Cereal prices rose by 0.8 per cent, with drought in parts of the United States and forecasts of below-average rainfall in Australia tightening the outlook. The geopolitical picture has compounded matters. The FAO singled out the effective closure of the Strait of Hormuz, the strategic shipping lane that handles a substantial share of the world’s energy and fertiliser trade, as a key factor pushing up fertiliser costs. Farmers are now expected to scale back wheat plantings in 2026 in favour of crops requiring less fertiliser, a shift that threatens to lock in higher grain prices well beyond this year’s harvest.

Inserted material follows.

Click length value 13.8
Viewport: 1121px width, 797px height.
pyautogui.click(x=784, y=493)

Meat prices climbed by 1.2 per cent, with bovine meat reaching a new record high, an unwelcome development for the UK’s restaurant trade and butchers’ shops, which have already weathered relentless beef price inflation over the past 18 months.

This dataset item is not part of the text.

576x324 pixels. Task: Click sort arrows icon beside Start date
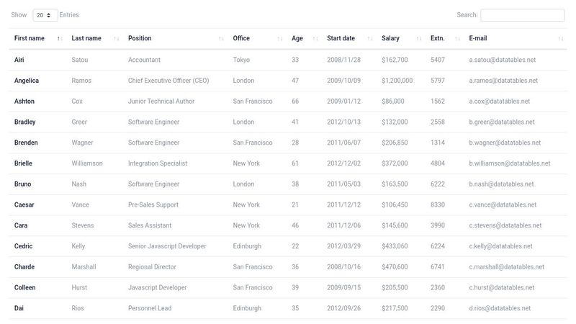click(370, 38)
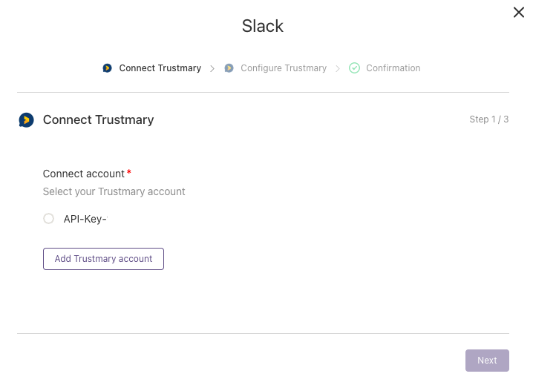The width and height of the screenshot is (533, 388).
Task: Click the Next button
Action: pyautogui.click(x=487, y=360)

There were two bright spots in the data. Dairy prices slipped by 1.1 per cent on the back of softer butter and cheese quotations, helped by plentiful milk supplies across the European Union. Sugar prices plunged by 4.7 per cent, the most striking move in either direction, as ample supplies in the current season, stronger production prospects in China and Thailand, and a favourable start to Brazil’s harvest in its southern growing regions weighed on the market.

For SME owners, the signal is mixed but the direction of travel is clear. With three months of consecutive rises now on the board, and with Middle East tensions showing no sign of easing, the assumption inside boardrooms across British food and drink will be that costs are heading north for the remainder of the year. Forward-buying, contract renegotiation and a hard look at menu engineering and product reformulation are likely to climb back up the agenda.

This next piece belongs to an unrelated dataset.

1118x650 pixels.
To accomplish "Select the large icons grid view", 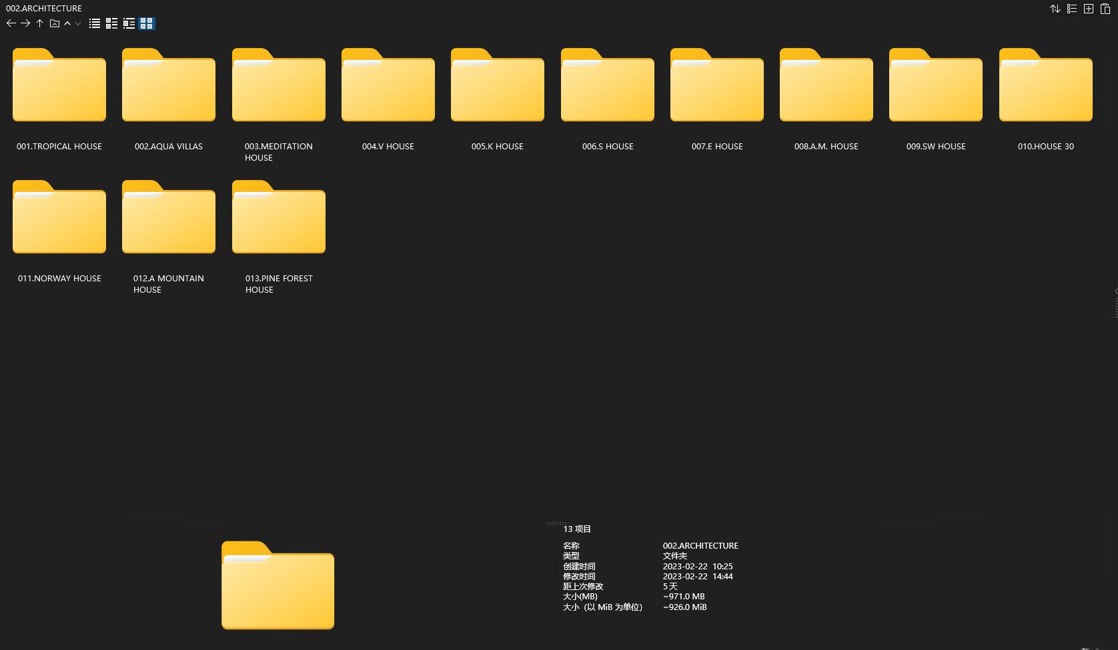I will (147, 23).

Concerns are also mounting that fresh shortages could emerge in parts of Africa later in the year, a development that would carry implications for global aid budgets and for the UK’s own development spending priorities.

The FAO’s data is one of the most reliable early-warning systems for shifts in global food affordability. After a period in which businesses had begun to hope the worst of the post-pandemic, post-Ukraine cost shock was behind them, April’s reading is a pointed reminder that the era of cheap food may not be returning any time soon.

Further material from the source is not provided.